David: I spent the weekend reading Francis Fukuyama’s book The Demand for Dignity and the Politics of Resentment. And there was a couple of things that complement what you’re saying both in terms of the expansion that we’ve seen in terms of global output between 1970 and 2008. The world’s output of goods and services quadrupled. A lot of that happened in the developing world. What Fukuyama is getting at is that a lot of the growth that we’ve seen in recent centuries has happened in the developing, not the developed world, which is, I think, one of the reasons why he sees some resentments brewing.

But one of the things he also points out, as I got a little later into the book section on nationalism, he looks at one particular academic, Ferdinand Tony is in this shift from the village community to urban society, where you see this mass migration within a country. And it sets up for a very interesting nationalistic expression.

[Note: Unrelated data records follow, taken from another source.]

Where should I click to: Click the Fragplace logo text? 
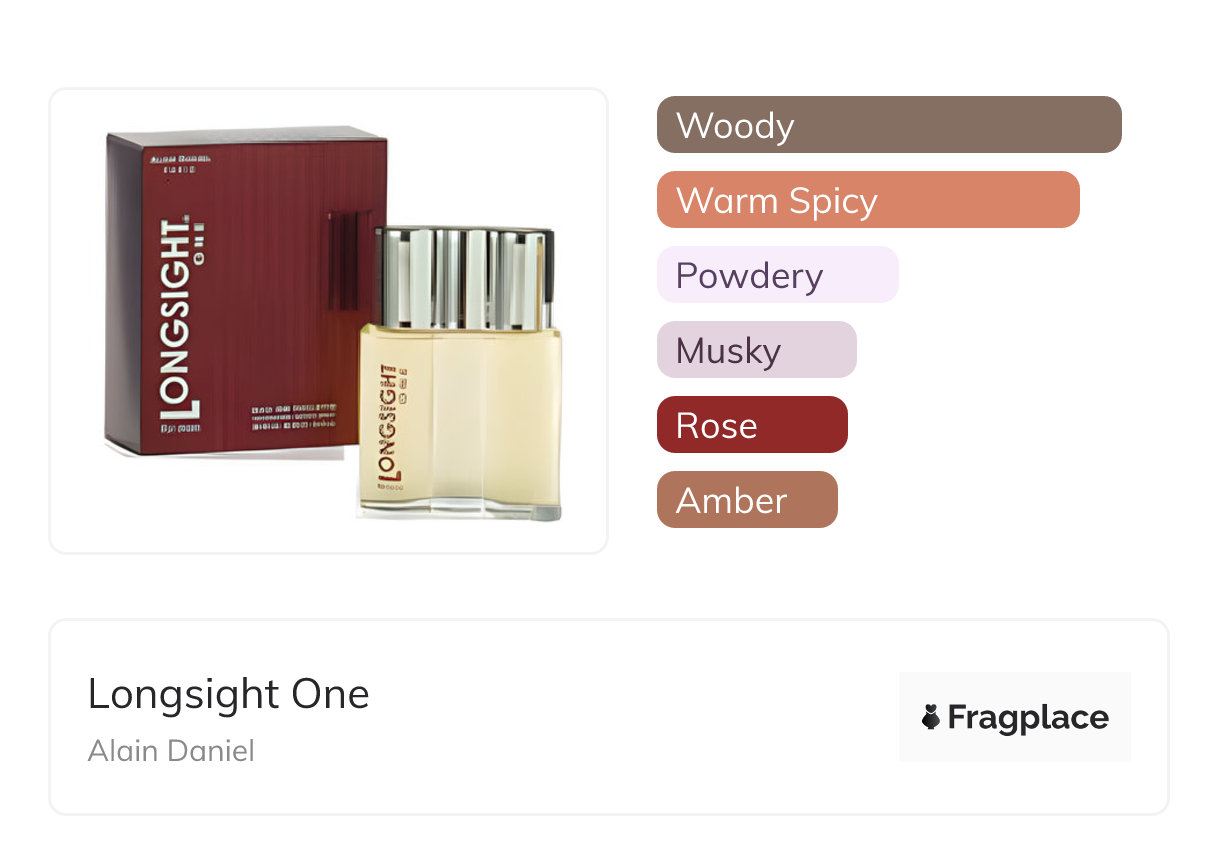point(1028,717)
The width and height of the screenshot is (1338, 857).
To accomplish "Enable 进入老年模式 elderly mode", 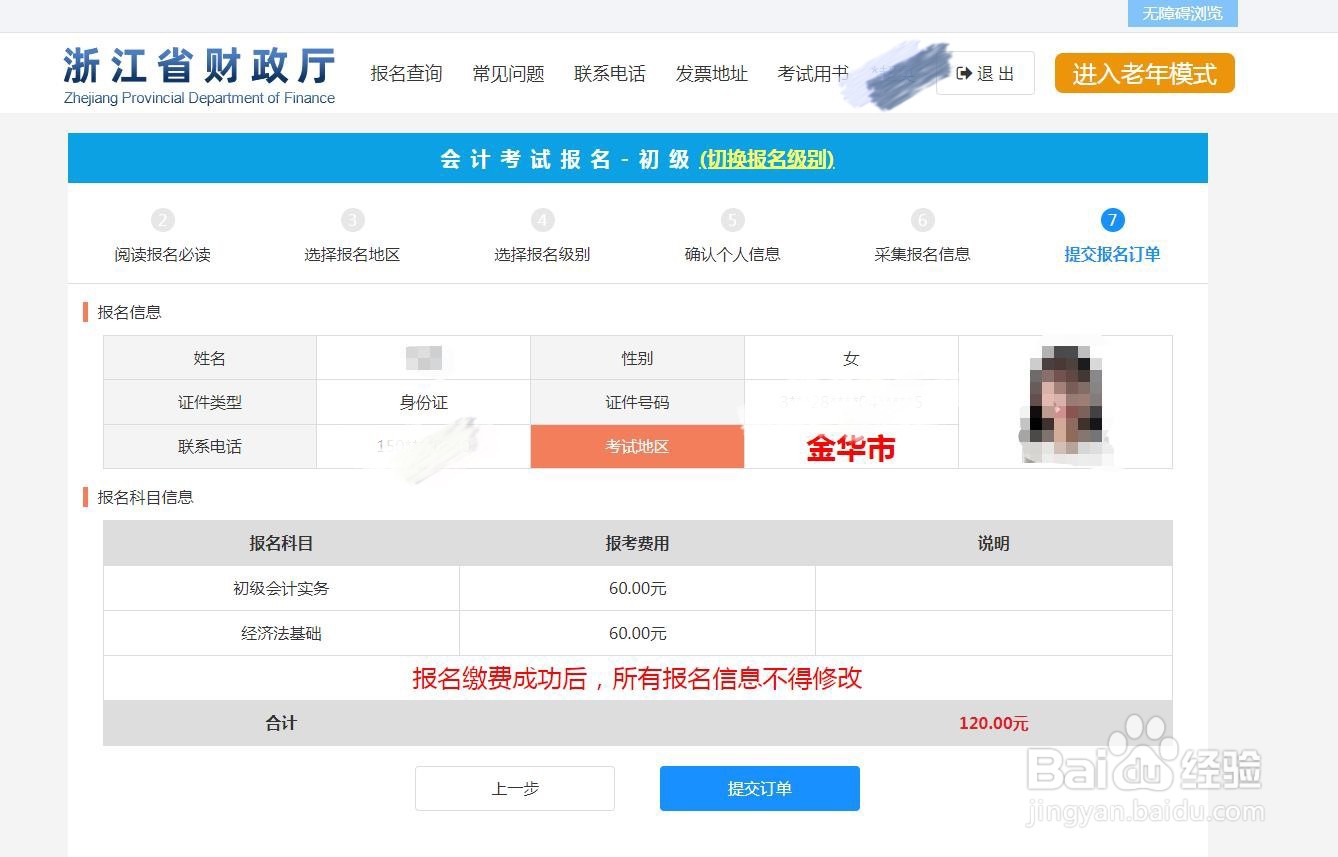I will tap(1143, 72).
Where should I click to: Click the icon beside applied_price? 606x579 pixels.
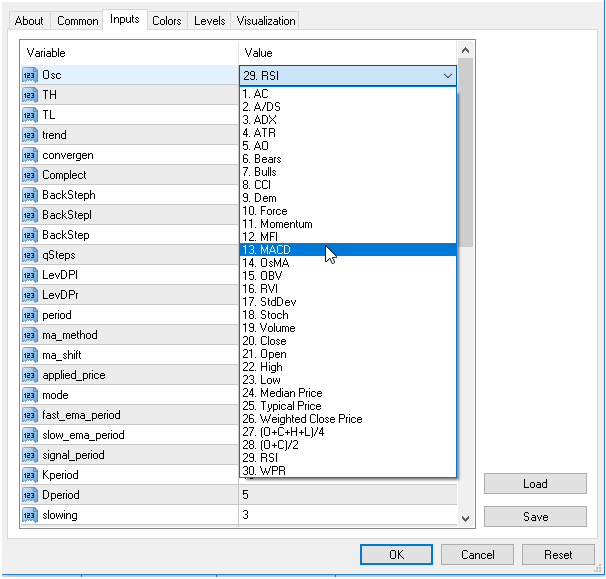coord(29,375)
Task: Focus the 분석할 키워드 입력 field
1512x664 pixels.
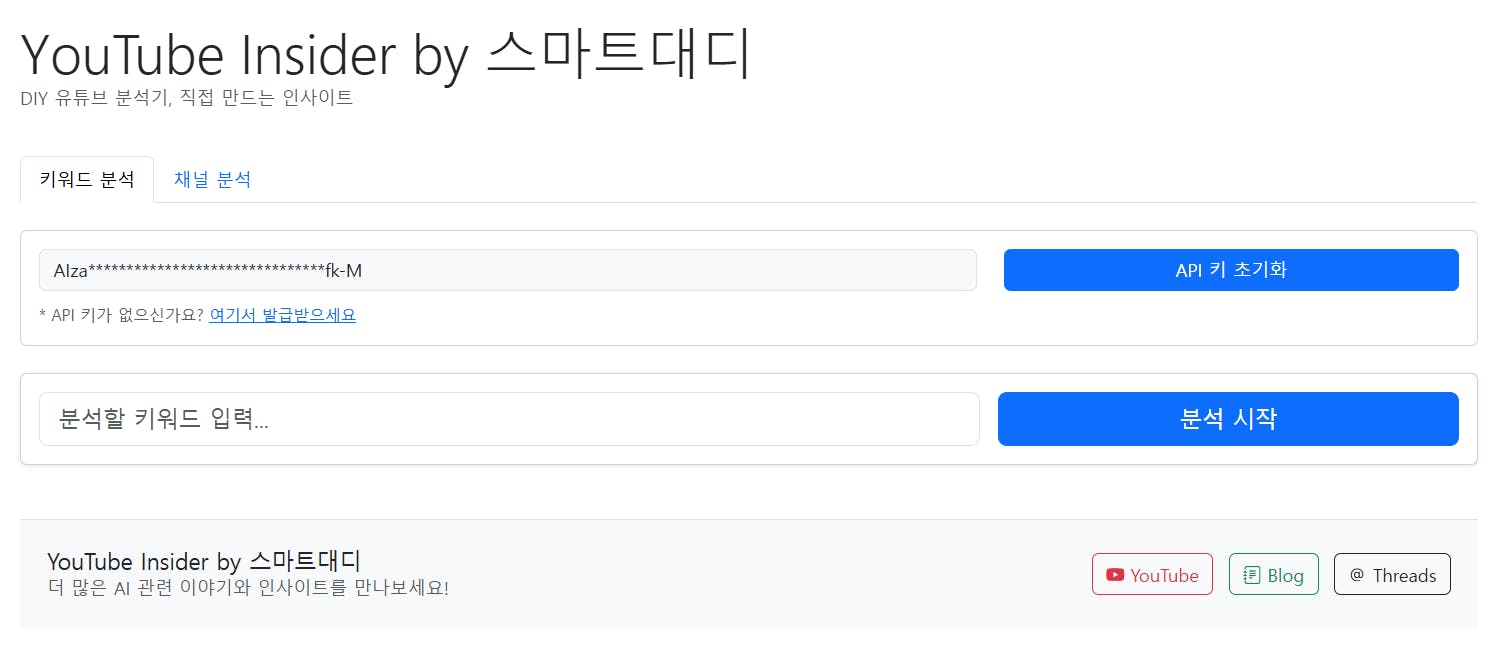Action: coord(508,419)
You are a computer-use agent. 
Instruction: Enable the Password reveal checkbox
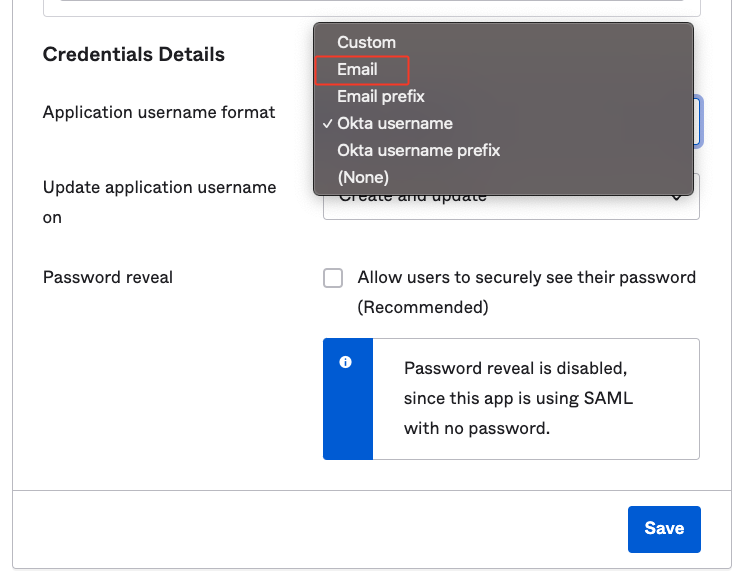[x=333, y=278]
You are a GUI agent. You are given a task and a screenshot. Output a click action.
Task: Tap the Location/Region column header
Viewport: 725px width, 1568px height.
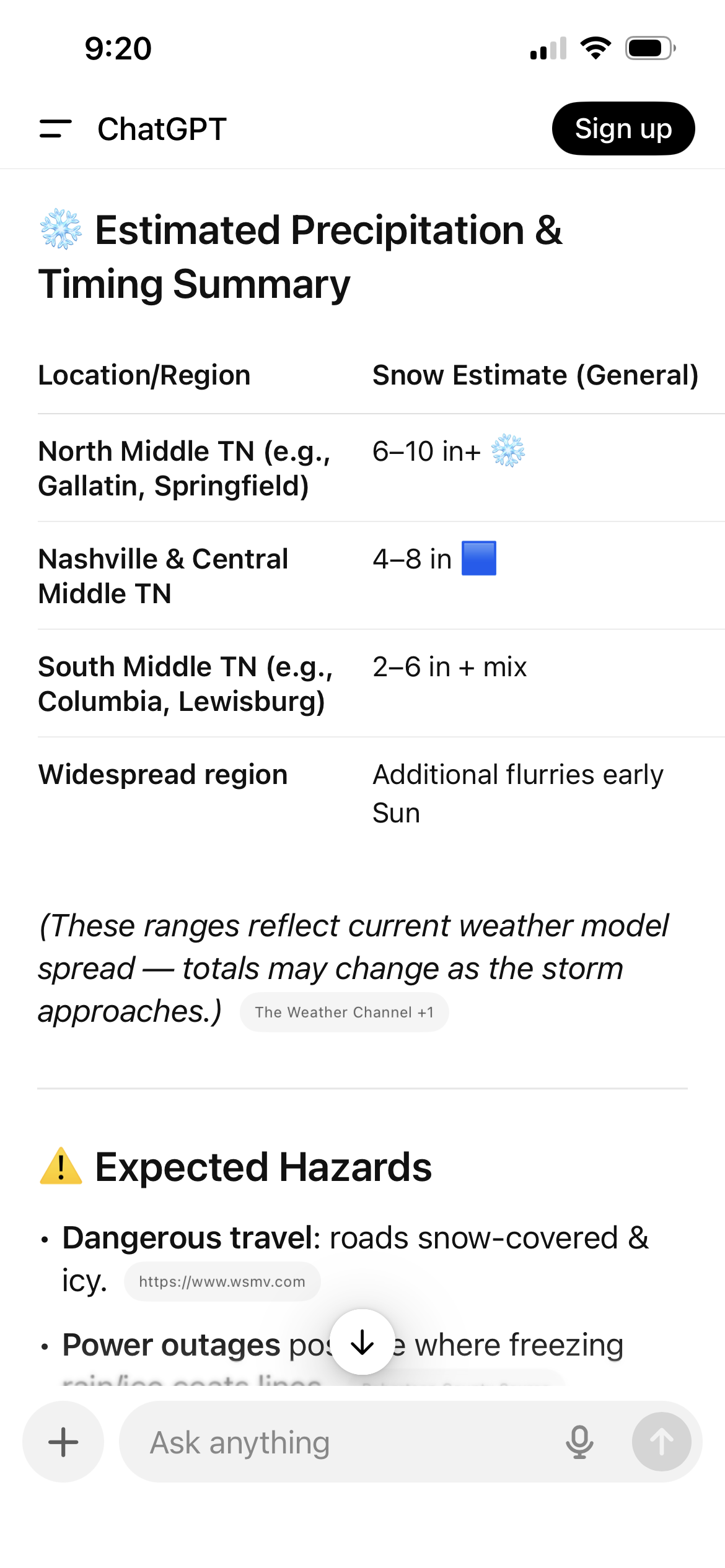144,375
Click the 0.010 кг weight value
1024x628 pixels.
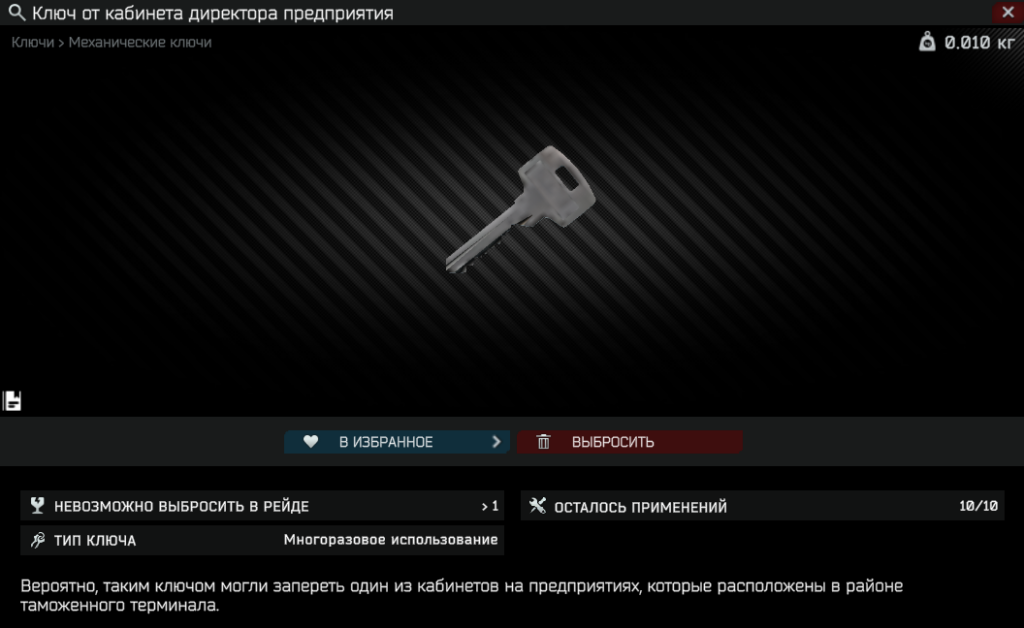coord(979,43)
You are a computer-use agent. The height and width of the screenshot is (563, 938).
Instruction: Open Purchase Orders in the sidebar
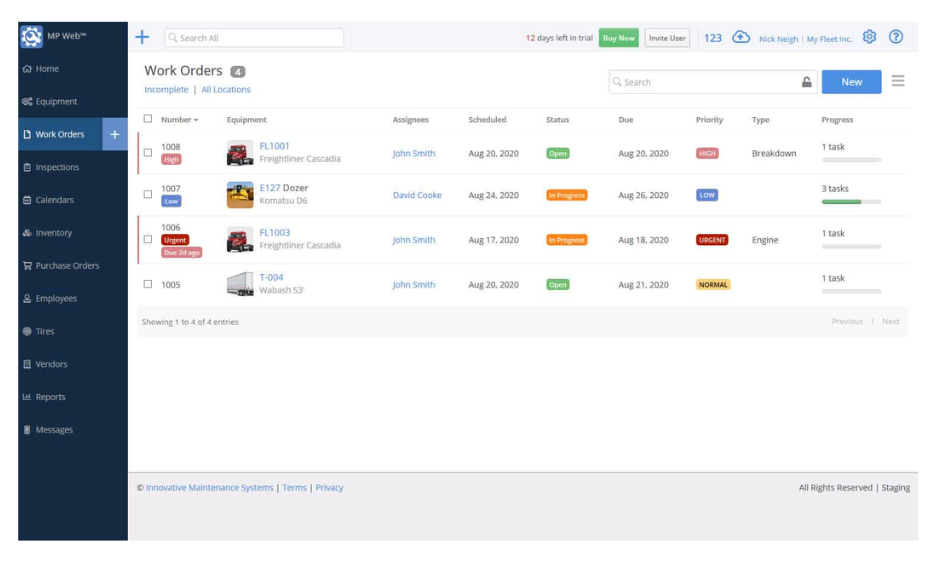click(67, 266)
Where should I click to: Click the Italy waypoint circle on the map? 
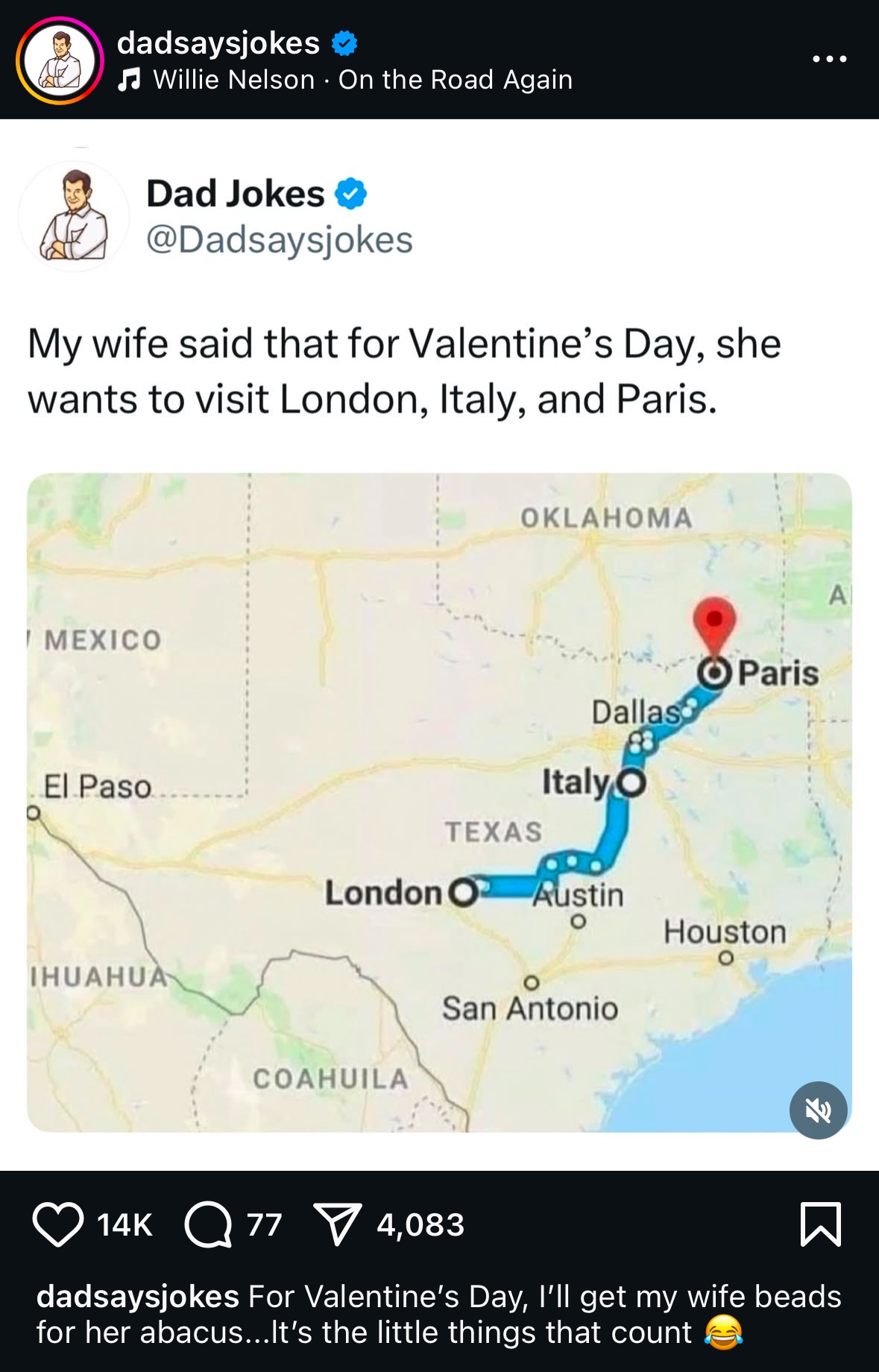633,783
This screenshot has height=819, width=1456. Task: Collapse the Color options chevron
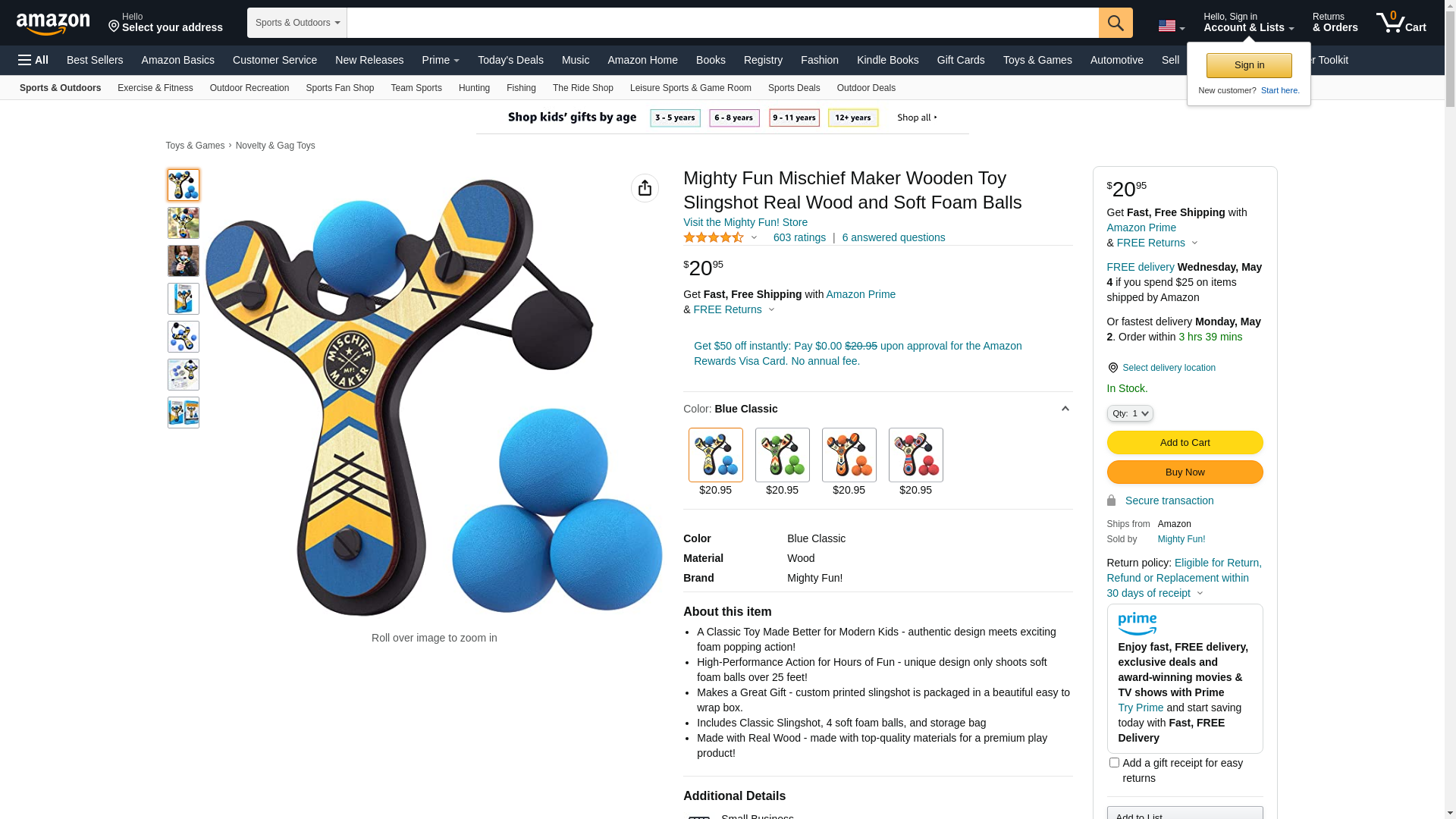(1065, 409)

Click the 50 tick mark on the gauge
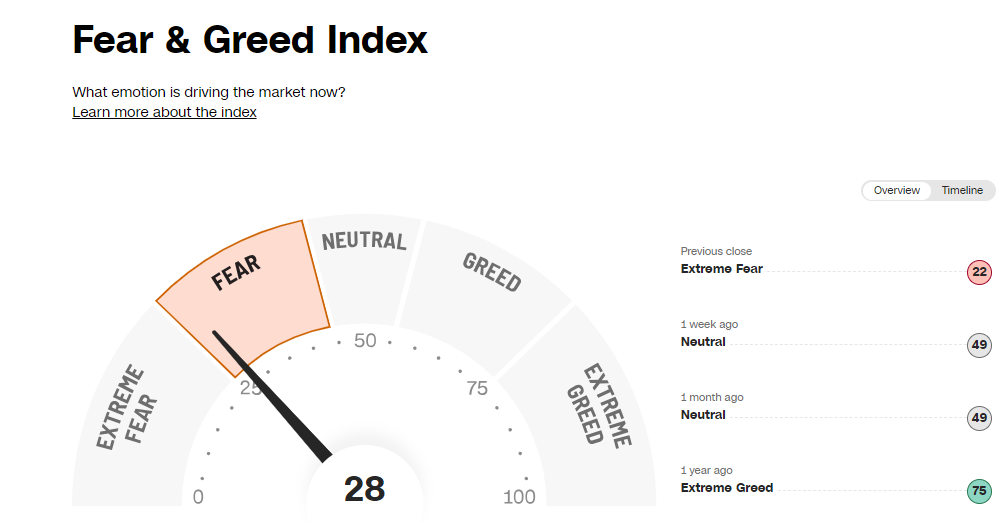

I couldn’t help but think about a 21st-century iteration of this, like a 21st century time bomb of Chinese nationalism, where, again, we had it in Europe, where Europeans during the 19th century, due to rapid industrialization and migration, had this similar type thing. And you’ve got the same thing happening now, both within China and Vietnam, the move from the village to the urban setting. And again, they’re moving for opportunity. And as you describe this gentleman, even moving across the world for opportunity, and the second generation already stepping into that opportunity in a massive way, in a way that frankly, I wonder if your average American realizes how much opportunity th...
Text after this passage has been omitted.